GOAL OF THE EXERCISE — Everything in the data below is left aside except the lines from the one containing "Given: Click 备注" through the one containing "Select the red"; repeat those exactly.

DATA PROVIDED —
--

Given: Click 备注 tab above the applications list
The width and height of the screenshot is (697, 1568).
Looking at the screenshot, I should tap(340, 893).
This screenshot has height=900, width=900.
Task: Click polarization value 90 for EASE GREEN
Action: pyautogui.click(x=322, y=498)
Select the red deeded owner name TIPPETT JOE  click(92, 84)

--

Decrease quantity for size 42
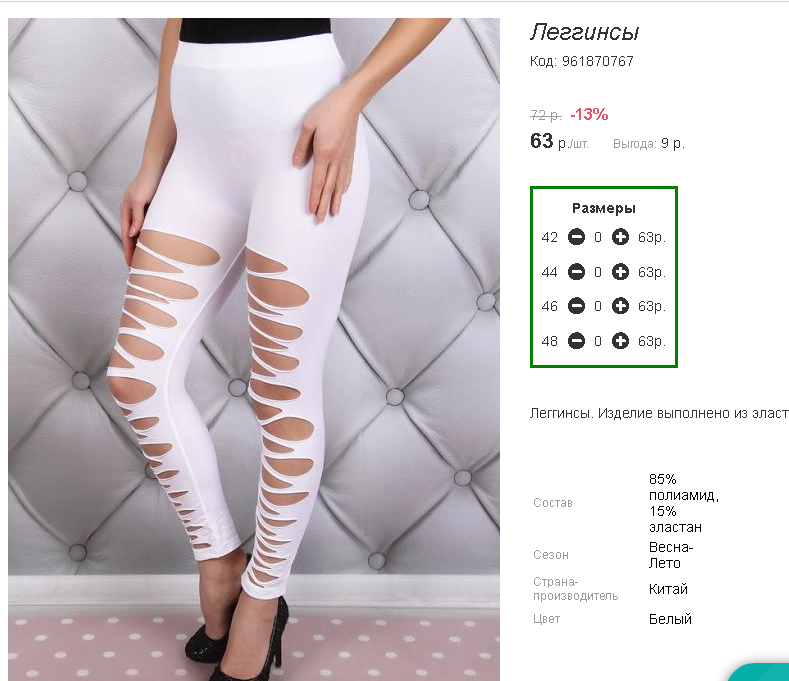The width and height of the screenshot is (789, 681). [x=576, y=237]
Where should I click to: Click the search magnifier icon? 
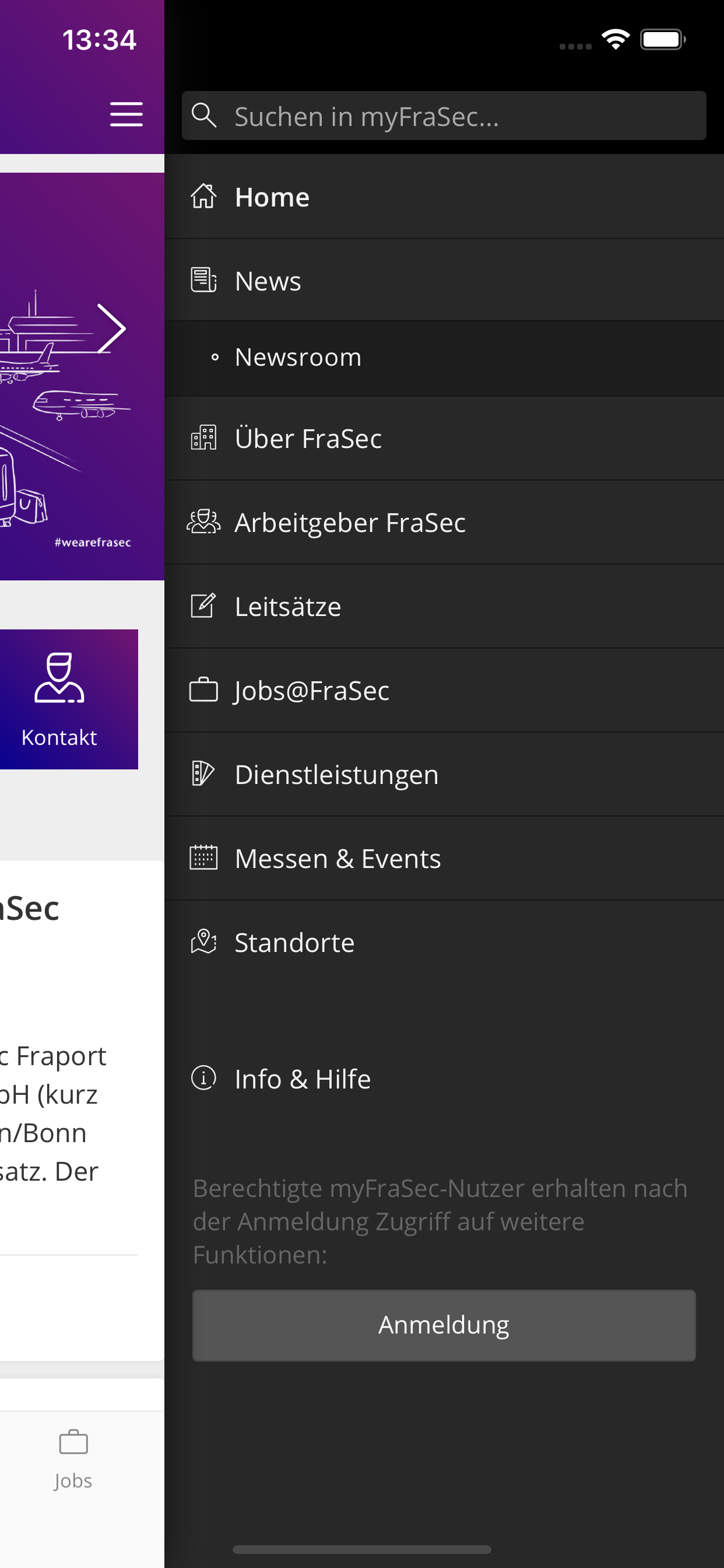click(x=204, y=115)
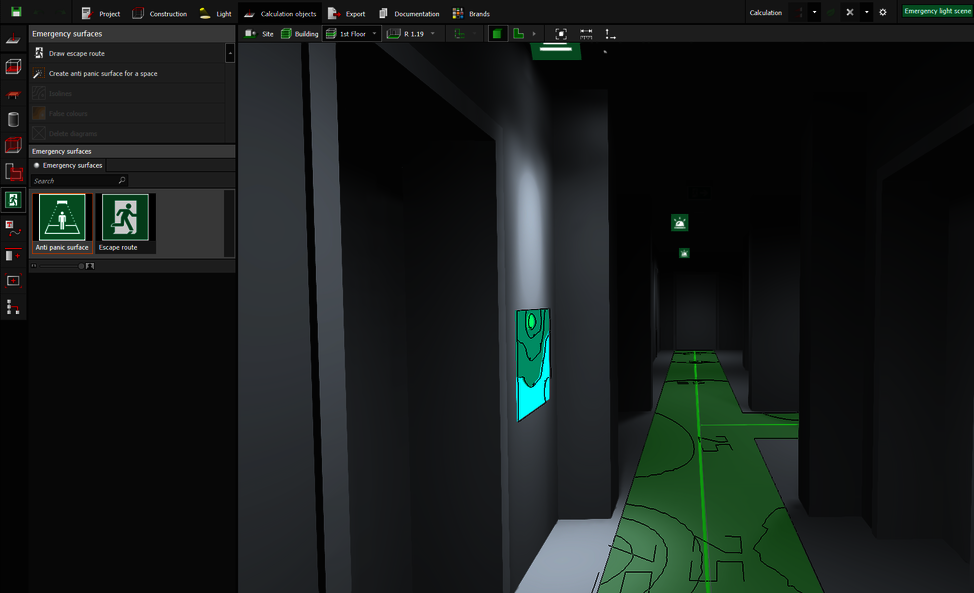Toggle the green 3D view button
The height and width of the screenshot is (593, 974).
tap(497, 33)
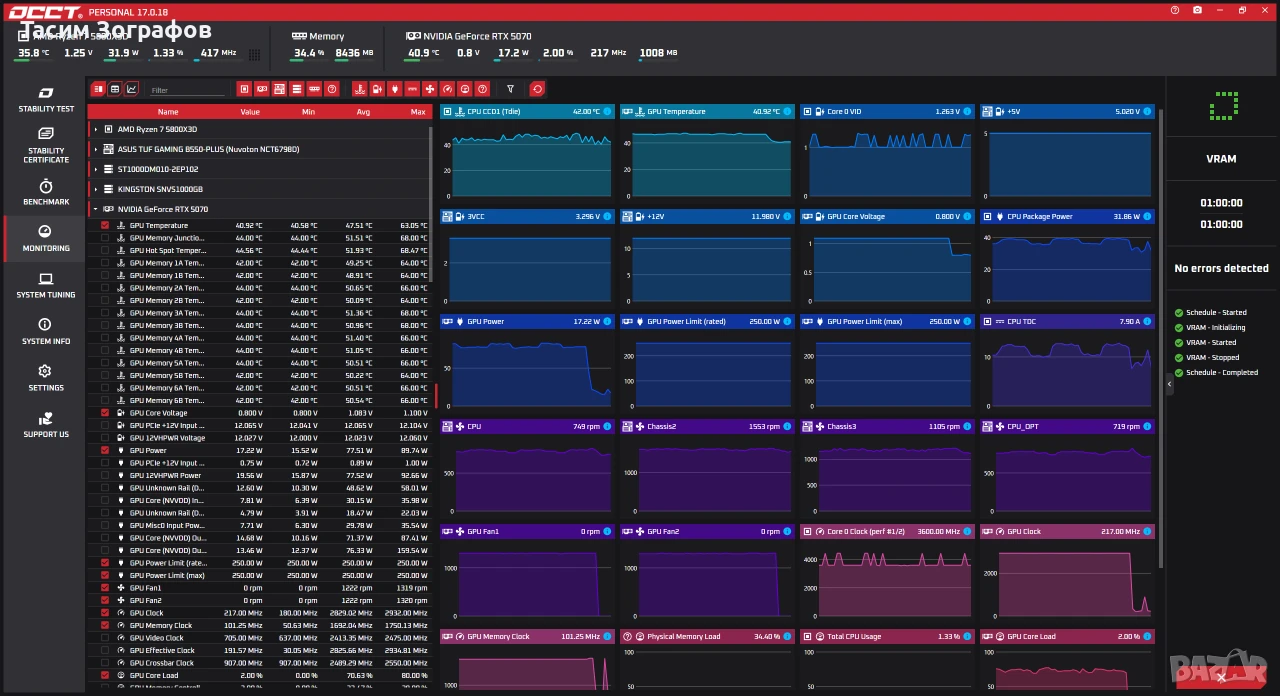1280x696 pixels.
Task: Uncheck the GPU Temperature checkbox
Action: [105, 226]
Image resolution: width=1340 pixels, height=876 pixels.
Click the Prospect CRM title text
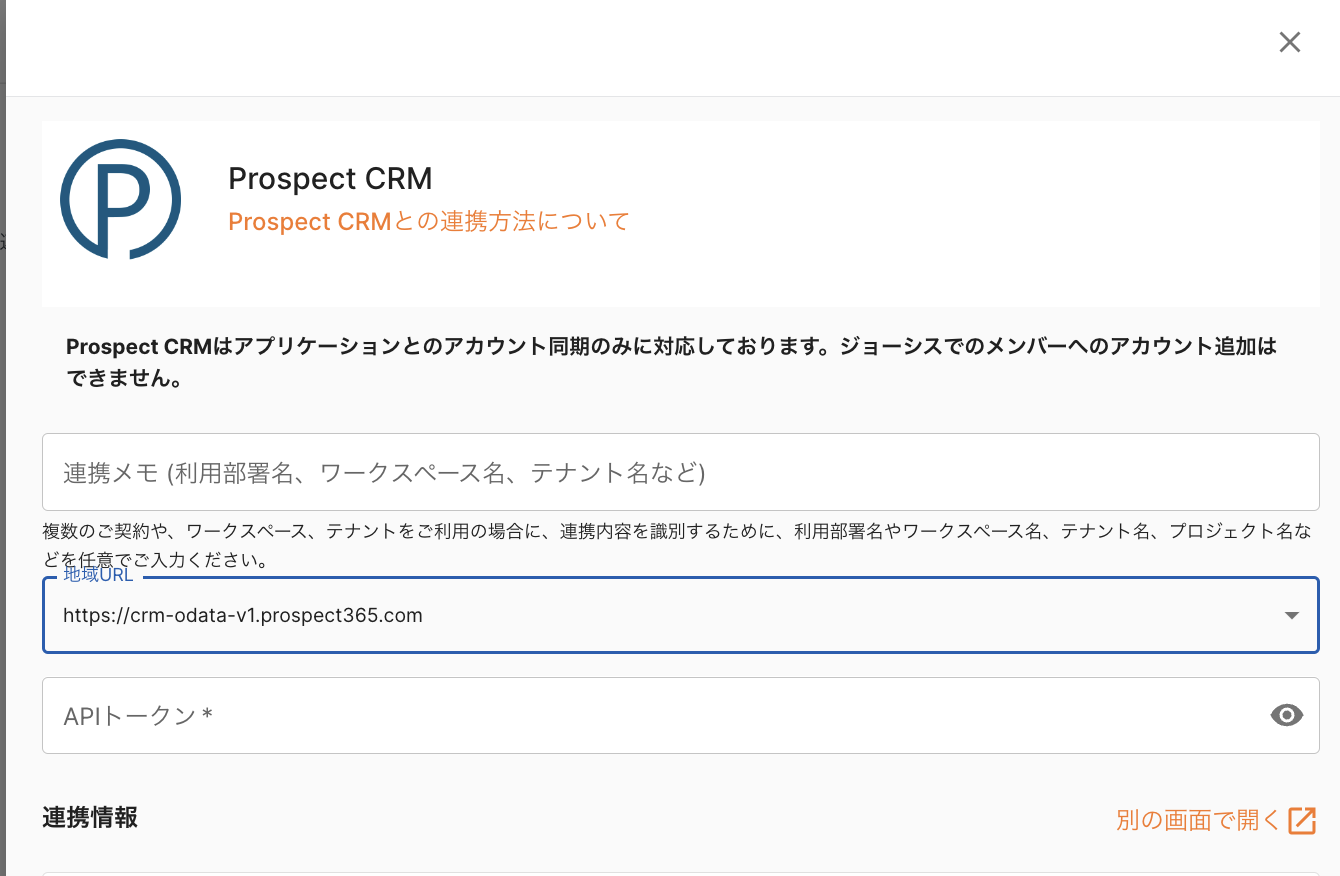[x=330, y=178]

--

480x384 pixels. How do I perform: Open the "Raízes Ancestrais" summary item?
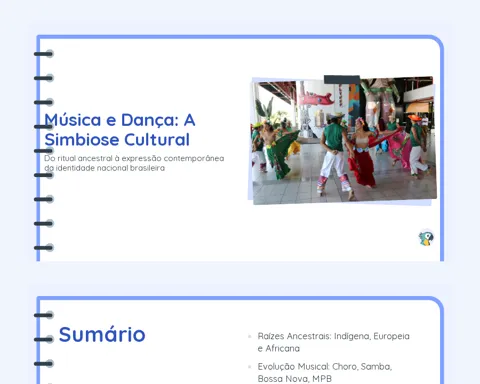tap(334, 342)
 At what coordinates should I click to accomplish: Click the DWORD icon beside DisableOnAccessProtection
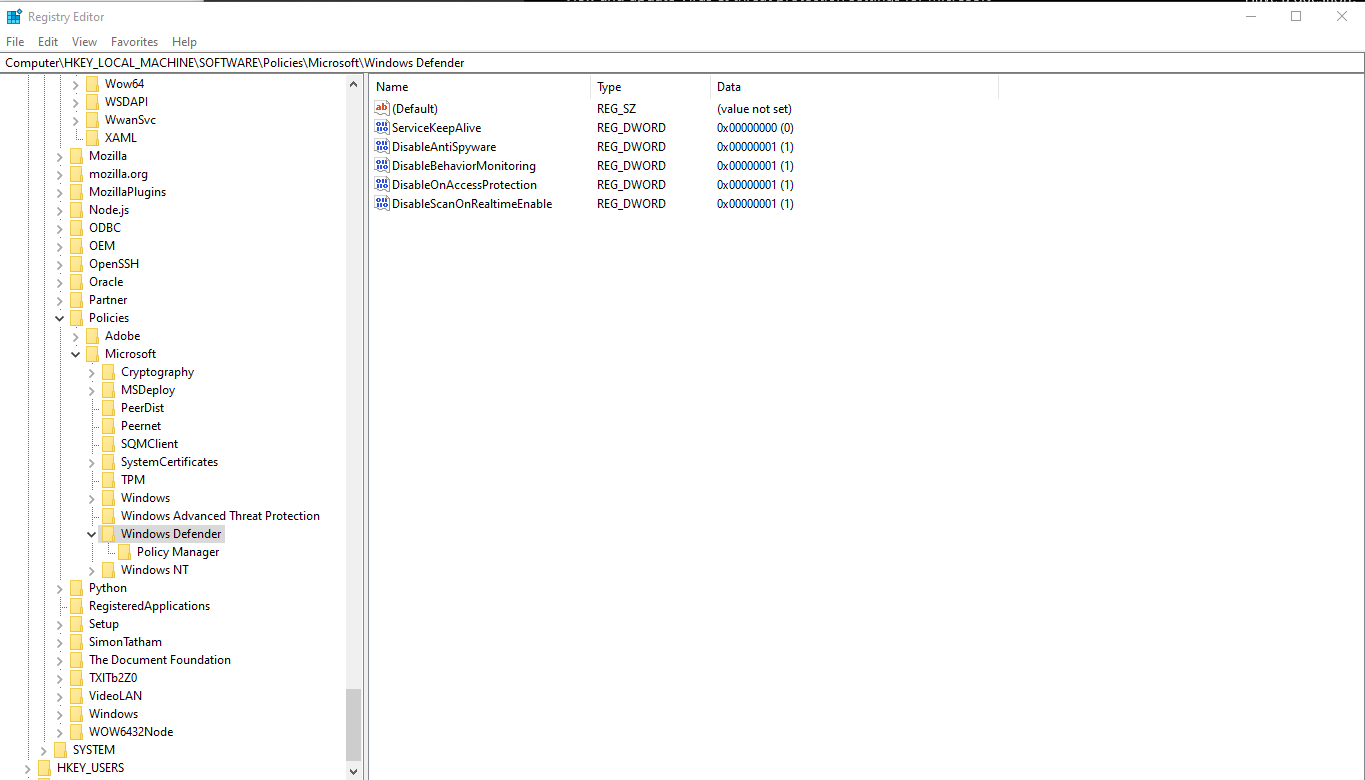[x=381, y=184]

--

TASK OUTPUT —
Given: Click 备注 tab above the applications list
The width and height of the screenshot is (697, 1568).
Looking at the screenshot, I should tap(340, 893).
This screenshot has height=900, width=900.
Task: Click polarization value 90 for EASE GREEN
Action: pyautogui.click(x=322, y=498)
Select the red deeded owner name TIPPETT JOE  click(92, 84)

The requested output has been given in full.